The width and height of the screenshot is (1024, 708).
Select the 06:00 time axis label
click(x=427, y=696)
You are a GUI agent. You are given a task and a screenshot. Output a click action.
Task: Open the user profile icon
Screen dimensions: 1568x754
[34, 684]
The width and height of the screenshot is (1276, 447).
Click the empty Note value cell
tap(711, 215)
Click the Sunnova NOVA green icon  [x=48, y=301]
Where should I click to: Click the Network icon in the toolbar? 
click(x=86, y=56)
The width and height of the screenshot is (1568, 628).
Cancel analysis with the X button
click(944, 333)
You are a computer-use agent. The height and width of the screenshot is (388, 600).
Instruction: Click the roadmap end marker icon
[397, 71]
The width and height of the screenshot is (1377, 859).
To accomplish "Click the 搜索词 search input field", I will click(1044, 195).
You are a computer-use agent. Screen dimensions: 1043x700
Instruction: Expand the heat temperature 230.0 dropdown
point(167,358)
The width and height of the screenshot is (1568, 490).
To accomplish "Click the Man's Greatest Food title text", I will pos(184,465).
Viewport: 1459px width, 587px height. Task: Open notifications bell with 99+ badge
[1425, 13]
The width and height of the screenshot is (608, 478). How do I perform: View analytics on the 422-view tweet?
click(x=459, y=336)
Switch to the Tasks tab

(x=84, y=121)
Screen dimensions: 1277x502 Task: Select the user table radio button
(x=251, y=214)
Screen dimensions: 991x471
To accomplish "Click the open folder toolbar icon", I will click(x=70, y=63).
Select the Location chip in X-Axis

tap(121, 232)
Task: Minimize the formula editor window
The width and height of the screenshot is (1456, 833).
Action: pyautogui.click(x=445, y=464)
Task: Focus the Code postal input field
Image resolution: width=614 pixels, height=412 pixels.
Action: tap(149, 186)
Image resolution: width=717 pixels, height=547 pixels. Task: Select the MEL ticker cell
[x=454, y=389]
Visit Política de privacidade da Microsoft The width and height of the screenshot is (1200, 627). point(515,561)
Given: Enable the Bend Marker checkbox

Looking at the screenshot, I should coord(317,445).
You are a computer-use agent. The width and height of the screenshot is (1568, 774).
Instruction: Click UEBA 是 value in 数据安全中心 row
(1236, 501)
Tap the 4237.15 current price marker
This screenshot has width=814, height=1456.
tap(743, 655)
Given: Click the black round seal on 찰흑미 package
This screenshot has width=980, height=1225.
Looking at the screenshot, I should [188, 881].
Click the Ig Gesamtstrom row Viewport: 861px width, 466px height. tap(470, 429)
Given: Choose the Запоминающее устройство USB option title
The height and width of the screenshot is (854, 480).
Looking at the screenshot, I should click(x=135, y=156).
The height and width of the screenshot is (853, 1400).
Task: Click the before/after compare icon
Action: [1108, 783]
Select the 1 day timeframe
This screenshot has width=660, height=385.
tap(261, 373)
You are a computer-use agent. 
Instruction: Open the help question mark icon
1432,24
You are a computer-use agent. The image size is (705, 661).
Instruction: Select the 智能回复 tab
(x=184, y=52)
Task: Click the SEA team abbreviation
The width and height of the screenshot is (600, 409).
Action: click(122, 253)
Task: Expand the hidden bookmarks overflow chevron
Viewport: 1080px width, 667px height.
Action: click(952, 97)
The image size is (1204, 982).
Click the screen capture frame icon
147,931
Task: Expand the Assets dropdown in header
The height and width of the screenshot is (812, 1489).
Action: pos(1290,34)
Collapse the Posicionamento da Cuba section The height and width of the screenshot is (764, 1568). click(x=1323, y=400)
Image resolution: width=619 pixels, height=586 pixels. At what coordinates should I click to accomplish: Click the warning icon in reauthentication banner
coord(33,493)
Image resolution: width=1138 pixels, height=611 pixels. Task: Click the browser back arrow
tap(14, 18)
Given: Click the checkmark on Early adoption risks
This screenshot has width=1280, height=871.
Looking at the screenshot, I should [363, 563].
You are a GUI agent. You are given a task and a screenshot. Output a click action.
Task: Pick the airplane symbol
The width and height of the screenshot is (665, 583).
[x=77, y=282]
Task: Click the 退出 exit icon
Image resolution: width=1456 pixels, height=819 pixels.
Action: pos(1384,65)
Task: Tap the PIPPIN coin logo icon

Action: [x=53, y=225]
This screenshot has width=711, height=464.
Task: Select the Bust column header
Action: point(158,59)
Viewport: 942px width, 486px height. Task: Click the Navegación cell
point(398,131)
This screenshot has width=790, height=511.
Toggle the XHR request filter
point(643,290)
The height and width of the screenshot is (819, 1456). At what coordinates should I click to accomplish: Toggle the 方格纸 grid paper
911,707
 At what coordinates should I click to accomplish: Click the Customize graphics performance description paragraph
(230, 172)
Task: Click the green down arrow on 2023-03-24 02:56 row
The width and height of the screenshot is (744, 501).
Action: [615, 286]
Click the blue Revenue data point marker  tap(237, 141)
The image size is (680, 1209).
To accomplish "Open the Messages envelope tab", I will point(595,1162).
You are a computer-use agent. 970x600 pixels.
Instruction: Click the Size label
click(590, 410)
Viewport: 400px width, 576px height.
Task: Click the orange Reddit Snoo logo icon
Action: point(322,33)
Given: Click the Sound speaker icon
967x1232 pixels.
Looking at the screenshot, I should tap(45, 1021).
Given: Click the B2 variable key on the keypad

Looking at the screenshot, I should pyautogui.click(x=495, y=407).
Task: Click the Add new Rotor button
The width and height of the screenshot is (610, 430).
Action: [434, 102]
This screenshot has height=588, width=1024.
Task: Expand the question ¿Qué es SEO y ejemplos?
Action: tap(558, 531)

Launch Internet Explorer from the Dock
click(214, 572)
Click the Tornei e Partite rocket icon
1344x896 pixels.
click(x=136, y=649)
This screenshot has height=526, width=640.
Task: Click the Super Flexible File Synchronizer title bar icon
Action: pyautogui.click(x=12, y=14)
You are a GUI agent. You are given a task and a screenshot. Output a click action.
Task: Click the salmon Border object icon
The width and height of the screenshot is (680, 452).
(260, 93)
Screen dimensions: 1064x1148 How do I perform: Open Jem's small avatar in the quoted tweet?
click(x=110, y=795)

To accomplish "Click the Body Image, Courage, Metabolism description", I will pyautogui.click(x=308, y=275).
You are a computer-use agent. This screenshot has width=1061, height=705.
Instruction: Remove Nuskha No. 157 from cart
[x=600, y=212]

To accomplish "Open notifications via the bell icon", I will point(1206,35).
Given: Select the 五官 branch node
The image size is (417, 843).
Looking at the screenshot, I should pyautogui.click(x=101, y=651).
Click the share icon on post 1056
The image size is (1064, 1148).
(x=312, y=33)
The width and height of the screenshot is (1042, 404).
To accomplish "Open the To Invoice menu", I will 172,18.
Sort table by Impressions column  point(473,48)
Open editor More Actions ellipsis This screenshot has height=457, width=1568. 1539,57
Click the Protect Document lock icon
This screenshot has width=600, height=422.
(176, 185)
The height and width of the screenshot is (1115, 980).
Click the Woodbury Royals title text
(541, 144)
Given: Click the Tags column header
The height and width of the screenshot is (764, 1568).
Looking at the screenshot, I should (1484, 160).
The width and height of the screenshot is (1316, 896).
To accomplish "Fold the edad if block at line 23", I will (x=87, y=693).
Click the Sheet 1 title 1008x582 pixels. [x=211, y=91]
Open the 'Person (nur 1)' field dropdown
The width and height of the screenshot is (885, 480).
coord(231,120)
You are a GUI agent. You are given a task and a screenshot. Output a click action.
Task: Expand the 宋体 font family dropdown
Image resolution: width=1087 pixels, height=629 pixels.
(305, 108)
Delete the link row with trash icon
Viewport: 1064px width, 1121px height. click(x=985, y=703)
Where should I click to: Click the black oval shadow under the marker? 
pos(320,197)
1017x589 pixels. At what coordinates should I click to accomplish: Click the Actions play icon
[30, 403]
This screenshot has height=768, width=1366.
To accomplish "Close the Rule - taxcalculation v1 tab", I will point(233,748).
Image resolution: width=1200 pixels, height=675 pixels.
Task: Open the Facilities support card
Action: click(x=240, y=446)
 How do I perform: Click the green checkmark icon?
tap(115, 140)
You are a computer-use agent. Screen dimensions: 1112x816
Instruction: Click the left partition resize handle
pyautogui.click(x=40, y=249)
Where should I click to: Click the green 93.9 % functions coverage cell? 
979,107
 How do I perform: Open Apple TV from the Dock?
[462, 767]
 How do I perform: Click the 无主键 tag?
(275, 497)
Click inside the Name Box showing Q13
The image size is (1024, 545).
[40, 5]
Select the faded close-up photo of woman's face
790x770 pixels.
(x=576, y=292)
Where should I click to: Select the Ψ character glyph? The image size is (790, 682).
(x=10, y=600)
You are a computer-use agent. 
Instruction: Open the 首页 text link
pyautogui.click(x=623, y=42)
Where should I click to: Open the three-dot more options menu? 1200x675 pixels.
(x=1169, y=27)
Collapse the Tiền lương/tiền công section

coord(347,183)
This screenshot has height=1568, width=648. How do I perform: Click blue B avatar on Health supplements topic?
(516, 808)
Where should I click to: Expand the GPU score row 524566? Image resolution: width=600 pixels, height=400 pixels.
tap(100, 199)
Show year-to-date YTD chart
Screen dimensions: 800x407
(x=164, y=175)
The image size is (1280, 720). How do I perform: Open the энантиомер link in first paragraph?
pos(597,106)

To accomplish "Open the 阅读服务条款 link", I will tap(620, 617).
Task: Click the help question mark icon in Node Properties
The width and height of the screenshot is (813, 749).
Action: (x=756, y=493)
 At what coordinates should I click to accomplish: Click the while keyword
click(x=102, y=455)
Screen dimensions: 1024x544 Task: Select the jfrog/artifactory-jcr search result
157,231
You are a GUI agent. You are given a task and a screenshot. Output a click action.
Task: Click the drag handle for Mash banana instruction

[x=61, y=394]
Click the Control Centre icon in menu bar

# Problem statement
In the listing above, locate the line containing "Task: Open the user profile icon" and the line containing "You are a computer-use agent. The width". Transcribe those two lines and everything between them, exactly as written.

# Written answer
Task: Open the user profile icon
Screen dimensions: 1568x754
[34, 684]
The width and height of the screenshot is (1276, 447).
Click the empty Note value cell
tap(711, 215)
Click the Sunnova NOVA green icon  [x=48, y=301]
Where should I click to: Click the Network icon in the toolbar? 
click(x=86, y=56)
The width and height of the screenshot is (1568, 628).
Cancel analysis with the X button
click(944, 333)
You are a computer-use agent. The height and width of the screenshot is (388, 600).
Instruction: Click the roadmap end marker icon
[397, 71]
The width and height of the screenshot is (1377, 859).
To accomplish "Click the 搜索词 search input field", I will click(1044, 195).
You are a computer-use agent. Screen dimensions: 1043x700
Instruction: Expand the heat temperature 230.0 dropdown
point(167,358)
The width and height of the screenshot is (1568, 490).
To accomplish "Click the Man's Greatest Food title text", I will pos(184,465).
Viewport: 1459px width, 587px height. Task: Open notifications bell with 99+ badge
[1425, 13]
The width and height of the screenshot is (608, 478). How do I perform: View analytics on the 422-view tweet?
click(x=459, y=336)
Switch to the Tasks tab

(x=84, y=121)
Screen dimensions: 1277x502 Task: Select the user table radio button
(x=251, y=214)
Screen dimensions: 991x471
To accomplish "Click the open folder toolbar icon", I will click(x=70, y=63).
Select the Location chip in X-Axis

tap(121, 232)
Task: Minimize the formula editor window
The width and height of the screenshot is (1456, 833).
Action: pyautogui.click(x=445, y=464)
Task: Focus the Code postal input field
Image resolution: width=614 pixels, height=412 pixels.
Action: tap(149, 186)
Image resolution: width=717 pixels, height=547 pixels. Task: Select the MEL ticker cell
[x=454, y=389]
Visit Política de privacidade da Microsoft The width and height of the screenshot is (1200, 627). point(515,561)
Given: Enable the Bend Marker checkbox

Looking at the screenshot, I should coord(317,445).
You are a computer-use agent. The width and height of the screenshot is (1568, 774).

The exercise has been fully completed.